───── SUPPLIED PASSAGE ─────

Tunisian Named Entity Recognition for French text using CamemBERT
Project description
🇹🇳 tun-camembert-ner
Tunisian Named Entity Recognition for French text, powered by a fine-tuned CamemBERT model.
📖 Table of Contents
- Overview
- Features
- Installation
- Quick Start
- Usage
- Model
- Project Pipeline
- Dataset
- Training
- Results
- Contributing
- License
Overview
tun-camembert-ner is an open-source Python library for Named Entity Recognition (NER) in Tunisian French text. It detects and classifies named entities into three categories:
| Entity | Description | Example |
|---|---|---|
PER |
Person names | Ahmed Karray, Samir Saied |
LOC |
Cities, regions, countries | Tunis, Sfax, Monastir |
ORG |
Organizations, companies, institutions | STEG, Tunisair, BIAT |
The model is built on top of CamemBERT (camembert-base), a French BERT model pre-trained on 138GB of French text, fine-tuned on a custom Tunisian French NER dataset.
Features
- ✅ Detects PER, LOC, and ORG entities in French Tunisian text
- ✅ Word-level tokenization — no sub-token splitting
- ✅ Built on CamemBERT — optimized for French
- ✅ Simple and clean Python API
- ✅ CPU and GPU support
- ✅ Lightweight and easy to install
Installation
pip install tun-camembert-ner
Requirements:
- Python 3.8+
- PyTorch 2.0+
- Transformers 4.40+
Quick Start
from tunisian_ner import NER
ner = NER()

─────

▶ **SET OF TASKS**:
#1 According to the tun-camembert-ner description, how much French text was CamemBERT pre-trained on?
#2 Rewrite the entries from the line with "How do I perform: Expand the" up to and including the line with "point(27,425)", substituting "Display size" for "Screen dimensions" and leaving everything else unchanged.

───── SOURCE DATA ─────

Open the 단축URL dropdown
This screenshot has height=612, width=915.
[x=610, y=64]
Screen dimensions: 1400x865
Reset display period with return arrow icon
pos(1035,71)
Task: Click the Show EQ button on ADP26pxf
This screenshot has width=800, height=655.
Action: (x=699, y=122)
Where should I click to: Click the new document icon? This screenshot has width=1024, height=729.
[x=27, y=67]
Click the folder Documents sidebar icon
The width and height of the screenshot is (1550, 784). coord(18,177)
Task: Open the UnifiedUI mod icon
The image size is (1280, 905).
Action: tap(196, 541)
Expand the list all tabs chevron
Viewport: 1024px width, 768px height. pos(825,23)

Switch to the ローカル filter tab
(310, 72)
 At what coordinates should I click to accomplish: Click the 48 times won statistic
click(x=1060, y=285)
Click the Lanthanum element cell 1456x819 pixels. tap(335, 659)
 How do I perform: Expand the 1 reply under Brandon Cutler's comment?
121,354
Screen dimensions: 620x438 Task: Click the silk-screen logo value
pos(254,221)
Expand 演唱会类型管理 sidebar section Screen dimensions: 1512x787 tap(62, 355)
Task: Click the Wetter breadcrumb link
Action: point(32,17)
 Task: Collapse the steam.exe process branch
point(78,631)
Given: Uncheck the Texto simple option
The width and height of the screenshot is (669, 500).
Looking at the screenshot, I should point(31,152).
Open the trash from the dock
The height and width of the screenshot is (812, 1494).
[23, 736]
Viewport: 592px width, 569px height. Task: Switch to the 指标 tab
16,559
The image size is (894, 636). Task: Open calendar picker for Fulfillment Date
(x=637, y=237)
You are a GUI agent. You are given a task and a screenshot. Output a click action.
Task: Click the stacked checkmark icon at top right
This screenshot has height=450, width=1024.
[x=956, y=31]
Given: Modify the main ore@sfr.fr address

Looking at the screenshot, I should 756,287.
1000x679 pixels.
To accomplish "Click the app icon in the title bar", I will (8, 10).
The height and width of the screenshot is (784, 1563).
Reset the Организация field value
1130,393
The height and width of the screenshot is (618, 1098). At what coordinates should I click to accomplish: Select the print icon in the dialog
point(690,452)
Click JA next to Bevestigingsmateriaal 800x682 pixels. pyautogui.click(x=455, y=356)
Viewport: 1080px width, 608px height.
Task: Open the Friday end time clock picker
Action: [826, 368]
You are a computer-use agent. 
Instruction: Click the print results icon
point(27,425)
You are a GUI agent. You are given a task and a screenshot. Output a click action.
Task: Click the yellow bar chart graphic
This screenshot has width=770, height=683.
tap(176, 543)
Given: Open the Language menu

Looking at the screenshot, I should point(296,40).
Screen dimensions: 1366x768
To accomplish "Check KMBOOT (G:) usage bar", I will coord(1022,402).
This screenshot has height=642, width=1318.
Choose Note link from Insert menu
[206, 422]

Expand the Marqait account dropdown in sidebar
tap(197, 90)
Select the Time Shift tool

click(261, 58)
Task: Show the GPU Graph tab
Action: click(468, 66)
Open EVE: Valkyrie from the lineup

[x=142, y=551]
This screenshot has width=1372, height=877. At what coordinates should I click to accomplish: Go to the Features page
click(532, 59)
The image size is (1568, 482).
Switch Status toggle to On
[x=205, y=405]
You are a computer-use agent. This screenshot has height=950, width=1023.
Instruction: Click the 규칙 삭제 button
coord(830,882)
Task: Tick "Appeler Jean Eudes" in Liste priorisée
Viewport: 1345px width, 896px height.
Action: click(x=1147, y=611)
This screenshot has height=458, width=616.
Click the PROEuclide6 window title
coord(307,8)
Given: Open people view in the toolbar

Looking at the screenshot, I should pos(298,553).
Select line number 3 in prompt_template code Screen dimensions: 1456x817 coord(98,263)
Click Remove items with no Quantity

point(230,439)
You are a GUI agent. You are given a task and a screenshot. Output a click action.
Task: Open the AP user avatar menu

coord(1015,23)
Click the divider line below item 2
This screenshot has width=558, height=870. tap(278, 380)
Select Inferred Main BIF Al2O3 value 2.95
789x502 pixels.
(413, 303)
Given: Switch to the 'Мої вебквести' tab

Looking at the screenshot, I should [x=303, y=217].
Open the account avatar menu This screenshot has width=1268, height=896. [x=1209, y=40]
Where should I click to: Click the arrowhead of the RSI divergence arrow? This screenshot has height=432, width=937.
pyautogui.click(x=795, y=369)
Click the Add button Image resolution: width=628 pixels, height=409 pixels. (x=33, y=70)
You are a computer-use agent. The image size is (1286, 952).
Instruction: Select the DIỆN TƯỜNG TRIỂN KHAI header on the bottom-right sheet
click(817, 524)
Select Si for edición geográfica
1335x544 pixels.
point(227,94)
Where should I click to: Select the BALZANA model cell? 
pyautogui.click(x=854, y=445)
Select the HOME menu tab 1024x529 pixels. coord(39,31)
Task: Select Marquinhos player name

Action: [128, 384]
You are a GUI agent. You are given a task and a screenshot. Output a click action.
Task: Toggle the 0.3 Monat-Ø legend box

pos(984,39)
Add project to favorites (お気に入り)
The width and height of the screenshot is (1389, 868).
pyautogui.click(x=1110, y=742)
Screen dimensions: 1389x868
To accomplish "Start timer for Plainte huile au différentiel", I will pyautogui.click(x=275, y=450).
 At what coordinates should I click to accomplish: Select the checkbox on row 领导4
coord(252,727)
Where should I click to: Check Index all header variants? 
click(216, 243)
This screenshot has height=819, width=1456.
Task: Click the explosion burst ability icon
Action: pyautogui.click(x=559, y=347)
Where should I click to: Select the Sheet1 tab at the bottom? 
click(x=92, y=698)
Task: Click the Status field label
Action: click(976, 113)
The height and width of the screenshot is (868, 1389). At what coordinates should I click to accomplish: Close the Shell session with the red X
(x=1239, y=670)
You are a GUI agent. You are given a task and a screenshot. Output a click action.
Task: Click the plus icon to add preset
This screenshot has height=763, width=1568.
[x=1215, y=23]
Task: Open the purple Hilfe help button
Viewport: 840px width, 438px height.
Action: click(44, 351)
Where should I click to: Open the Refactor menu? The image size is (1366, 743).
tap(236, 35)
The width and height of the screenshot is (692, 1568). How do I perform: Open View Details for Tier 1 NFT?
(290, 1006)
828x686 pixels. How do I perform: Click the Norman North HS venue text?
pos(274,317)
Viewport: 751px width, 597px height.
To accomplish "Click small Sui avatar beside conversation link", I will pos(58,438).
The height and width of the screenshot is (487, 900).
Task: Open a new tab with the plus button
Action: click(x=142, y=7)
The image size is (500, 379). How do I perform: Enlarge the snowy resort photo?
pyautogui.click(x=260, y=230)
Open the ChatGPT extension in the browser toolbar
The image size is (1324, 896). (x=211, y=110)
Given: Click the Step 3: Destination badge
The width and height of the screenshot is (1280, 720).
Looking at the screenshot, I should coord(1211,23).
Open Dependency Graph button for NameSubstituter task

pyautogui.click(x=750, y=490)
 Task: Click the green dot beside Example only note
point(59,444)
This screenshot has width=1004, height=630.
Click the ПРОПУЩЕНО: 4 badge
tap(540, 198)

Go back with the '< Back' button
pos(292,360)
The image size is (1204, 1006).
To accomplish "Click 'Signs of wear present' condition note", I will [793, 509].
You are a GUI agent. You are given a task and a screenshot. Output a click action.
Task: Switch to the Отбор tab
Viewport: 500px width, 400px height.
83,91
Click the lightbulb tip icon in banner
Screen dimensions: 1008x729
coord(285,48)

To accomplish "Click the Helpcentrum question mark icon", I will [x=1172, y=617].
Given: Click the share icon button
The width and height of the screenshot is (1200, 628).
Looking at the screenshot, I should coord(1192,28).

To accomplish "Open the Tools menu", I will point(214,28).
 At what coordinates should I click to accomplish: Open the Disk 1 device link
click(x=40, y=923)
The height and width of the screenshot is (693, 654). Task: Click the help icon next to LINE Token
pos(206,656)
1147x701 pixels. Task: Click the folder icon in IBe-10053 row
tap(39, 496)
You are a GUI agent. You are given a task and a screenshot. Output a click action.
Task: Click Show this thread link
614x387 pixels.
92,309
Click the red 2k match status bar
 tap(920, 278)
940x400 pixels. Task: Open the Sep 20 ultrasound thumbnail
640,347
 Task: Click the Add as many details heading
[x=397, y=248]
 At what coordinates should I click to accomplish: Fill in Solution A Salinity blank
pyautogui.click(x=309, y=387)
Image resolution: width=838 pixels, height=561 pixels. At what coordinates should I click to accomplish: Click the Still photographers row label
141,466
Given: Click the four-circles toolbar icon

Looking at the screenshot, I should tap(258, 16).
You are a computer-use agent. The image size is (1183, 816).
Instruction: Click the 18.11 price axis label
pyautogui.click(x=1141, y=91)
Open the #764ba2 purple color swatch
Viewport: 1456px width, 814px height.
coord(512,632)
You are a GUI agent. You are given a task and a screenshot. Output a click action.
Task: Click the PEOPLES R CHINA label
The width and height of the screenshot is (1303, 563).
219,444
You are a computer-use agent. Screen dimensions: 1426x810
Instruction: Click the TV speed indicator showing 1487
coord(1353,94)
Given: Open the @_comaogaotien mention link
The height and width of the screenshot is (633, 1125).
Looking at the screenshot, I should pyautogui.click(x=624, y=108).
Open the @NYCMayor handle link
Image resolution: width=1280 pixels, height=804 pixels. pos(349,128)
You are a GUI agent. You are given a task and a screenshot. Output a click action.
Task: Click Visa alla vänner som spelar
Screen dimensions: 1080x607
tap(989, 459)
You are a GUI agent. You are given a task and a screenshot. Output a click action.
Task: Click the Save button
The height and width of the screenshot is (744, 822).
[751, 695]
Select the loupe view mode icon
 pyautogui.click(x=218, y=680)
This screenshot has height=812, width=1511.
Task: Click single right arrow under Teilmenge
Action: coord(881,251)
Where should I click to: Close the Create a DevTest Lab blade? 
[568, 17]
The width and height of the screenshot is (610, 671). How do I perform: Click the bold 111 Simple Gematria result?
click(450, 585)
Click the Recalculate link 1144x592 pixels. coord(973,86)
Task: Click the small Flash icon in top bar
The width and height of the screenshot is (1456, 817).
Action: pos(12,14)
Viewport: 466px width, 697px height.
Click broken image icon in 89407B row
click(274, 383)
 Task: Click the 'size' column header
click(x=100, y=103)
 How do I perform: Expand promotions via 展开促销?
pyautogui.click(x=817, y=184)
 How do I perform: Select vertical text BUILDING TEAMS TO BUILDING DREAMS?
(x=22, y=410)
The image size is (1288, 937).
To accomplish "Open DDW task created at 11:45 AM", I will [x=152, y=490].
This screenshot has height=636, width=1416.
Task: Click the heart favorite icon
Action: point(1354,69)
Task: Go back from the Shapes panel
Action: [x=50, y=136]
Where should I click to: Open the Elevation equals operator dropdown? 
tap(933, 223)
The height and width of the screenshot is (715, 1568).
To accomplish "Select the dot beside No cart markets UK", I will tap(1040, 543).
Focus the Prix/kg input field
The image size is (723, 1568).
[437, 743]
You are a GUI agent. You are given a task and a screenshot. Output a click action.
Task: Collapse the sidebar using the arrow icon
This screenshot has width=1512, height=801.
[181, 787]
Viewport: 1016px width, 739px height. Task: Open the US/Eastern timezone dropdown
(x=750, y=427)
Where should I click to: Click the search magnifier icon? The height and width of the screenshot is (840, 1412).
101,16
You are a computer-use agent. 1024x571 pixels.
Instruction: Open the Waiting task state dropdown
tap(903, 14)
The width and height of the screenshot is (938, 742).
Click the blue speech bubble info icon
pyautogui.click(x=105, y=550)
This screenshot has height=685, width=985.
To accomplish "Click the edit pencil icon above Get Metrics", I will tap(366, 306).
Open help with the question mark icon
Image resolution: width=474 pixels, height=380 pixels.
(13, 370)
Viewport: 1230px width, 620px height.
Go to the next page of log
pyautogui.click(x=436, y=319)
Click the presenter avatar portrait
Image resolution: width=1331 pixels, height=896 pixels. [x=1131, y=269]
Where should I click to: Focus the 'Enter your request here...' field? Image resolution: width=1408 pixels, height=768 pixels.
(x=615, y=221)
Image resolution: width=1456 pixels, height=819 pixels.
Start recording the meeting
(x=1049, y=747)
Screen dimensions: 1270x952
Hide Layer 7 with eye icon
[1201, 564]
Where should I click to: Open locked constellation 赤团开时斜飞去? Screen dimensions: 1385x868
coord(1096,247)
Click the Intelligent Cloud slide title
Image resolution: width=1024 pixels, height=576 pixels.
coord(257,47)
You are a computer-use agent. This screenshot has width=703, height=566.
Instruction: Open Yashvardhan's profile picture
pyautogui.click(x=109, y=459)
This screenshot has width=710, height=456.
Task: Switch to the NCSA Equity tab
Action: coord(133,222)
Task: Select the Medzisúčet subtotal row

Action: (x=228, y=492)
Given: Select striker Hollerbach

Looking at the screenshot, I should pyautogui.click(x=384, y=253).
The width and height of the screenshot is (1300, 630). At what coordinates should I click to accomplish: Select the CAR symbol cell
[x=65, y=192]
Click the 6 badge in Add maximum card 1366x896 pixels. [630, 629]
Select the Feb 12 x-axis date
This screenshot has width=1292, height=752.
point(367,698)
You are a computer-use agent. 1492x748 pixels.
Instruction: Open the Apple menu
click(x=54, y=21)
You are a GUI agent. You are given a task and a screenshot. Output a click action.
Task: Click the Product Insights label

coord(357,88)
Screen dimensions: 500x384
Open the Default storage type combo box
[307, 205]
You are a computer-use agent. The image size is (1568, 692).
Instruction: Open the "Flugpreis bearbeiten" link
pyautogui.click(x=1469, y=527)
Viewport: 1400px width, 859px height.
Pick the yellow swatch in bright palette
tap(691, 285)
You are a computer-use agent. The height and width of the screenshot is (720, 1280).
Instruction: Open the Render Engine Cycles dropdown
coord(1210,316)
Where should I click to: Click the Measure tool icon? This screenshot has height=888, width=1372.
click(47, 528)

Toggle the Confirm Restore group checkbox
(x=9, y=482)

─────

▶ **RESPONSES TO THE TASKS**:
#1 138GB

#2
 How do I perform: Expand the 1 reply under Brandon Cutler's comment?
121,354
Display size: 620x438 Task: Click the silk-screen logo value
pos(254,221)
Expand 演唱会类型管理 sidebar section Display size: 1512x787 tap(62, 355)
Task: Click the Wetter breadcrumb link
Action: point(32,17)
 Task: Collapse the steam.exe process branch
point(78,631)
Given: Uncheck the Texto simple option
The width and height of the screenshot is (669, 500).
Looking at the screenshot, I should point(31,152).
Open the trash from the dock
The height and width of the screenshot is (812, 1494).
[23, 736]
Viewport: 592px width, 569px height. Task: Switch to the 指标 tab
16,559
The image size is (894, 636). Task: Open calendar picker for Fulfillment Date
(x=637, y=237)
You are a GUI agent. You are given a task and a screenshot. Output a click action.
Task: Click the stacked checkmark icon at top right
This screenshot has height=450, width=1024.
[x=956, y=31]
Given: Modify the main ore@sfr.fr address

Looking at the screenshot, I should 756,287.
1000x679 pixels.
To accomplish "Click the app icon in the title bar", I will (8, 10).
The height and width of the screenshot is (784, 1563).
Reset the Организация field value
1130,393
The height and width of the screenshot is (618, 1098). At what coordinates should I click to accomplish: Select the print icon in the dialog
point(690,452)
Click JA next to Bevestigingsmateriaal 800x682 pixels. pyautogui.click(x=455, y=356)
Viewport: 1080px width, 608px height.
Task: Open the Friday end time clock picker
Action: [826, 368]
You are a computer-use agent. 
Instruction: Click the print results icon
point(27,425)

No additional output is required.